The genetic pathway we used in modelling work is described as below.

Fig 1.The pathway of genetic oscillator used in our project.

Approach and Result

Our modeling work includes 3 parts: (1)Feasibility, stability and sensitivity of single genetic oscillator and its parameters;
(2)Feasibility of multi cells’ oscillator made up by a group of single genetic oscillators and comparison with experiment data;
(3)Statistically analyzing our wet-lab result.

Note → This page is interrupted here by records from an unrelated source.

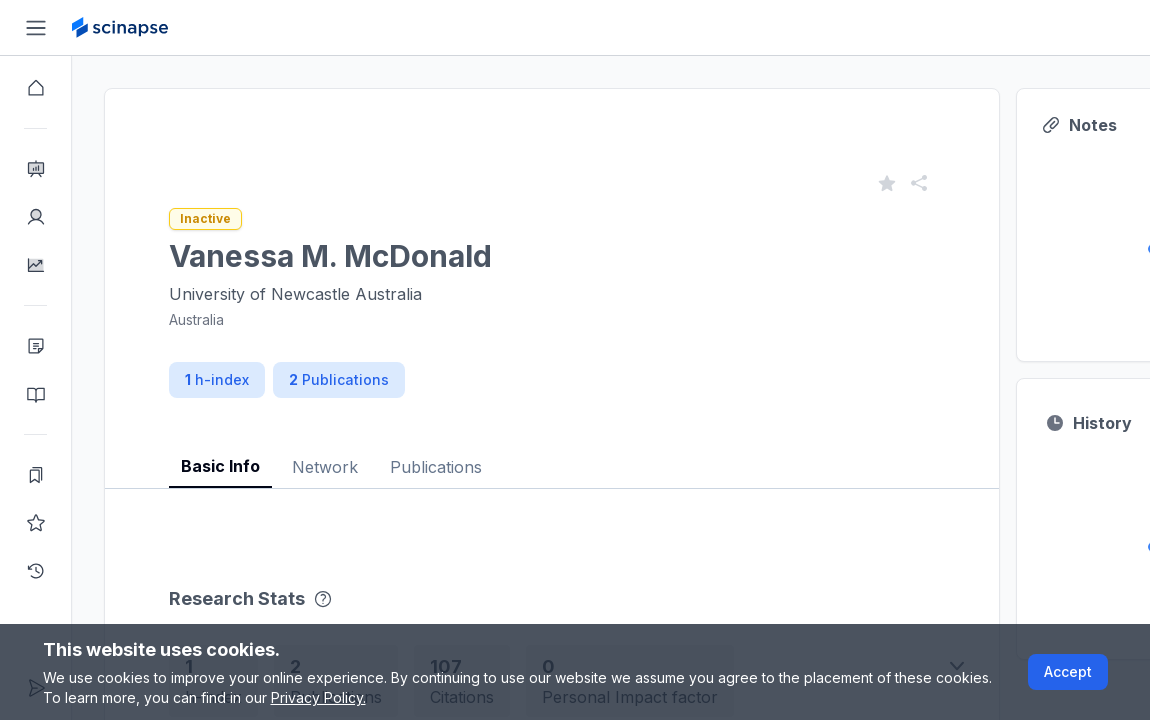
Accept (1068, 671)
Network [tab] (325, 467)
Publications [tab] (436, 467)
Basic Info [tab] (220, 466)
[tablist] (552, 451)
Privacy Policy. (318, 697)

To finish part (1), we construct DDEs model, which superb model using ODEs because it is capable of describing time interval between expression of regulating protein and their binding to promoters; in other words, our model is much more precise than ODEs model. Moreover, DDEs model is more flexible than ODEs model, as we can degrade it into an ODEs one by setting lag equal to 0. Result of our model is satisfying, as our oscillator is stable while circumstance(Arabinose and IPTG) varies, and sensitive when itself($\tau$) changes. That is to say, it is easy for manipulate, which is good for further application.

To accomplish part (2), we use data from part (1) and simulate using Agent-Based Model. We then compare simulation outcome with our wet-lab data. There comes a promising result, as florescent intensity linearly related to expression of AraC of these two groups of data match each other well, namely our model is supported by our experiment. This model is extendable because it has capability simulating other problem in large population. Also method that used to compar wetlab and drylab data, which is Q-Q plot, provides a quick way for analyzing groups of data correspondent time interval remained unknown.

To fulfill part (3), we use Q-Q plot and K-S test to confirm that single transformed cells and co-transformed cells are different. We then use S-W test to demonstrate that the oscillatory behavior of our oscillator is not a Brownian motion, which is often neglected regardless of its importance.

Notes

Throughout the whole modelling work, we choose to study AraC instead of mRFP since they are in the same plasmid and we assumed that the expression rate of both protein is similar. By doing this, we can reduce the number of equations.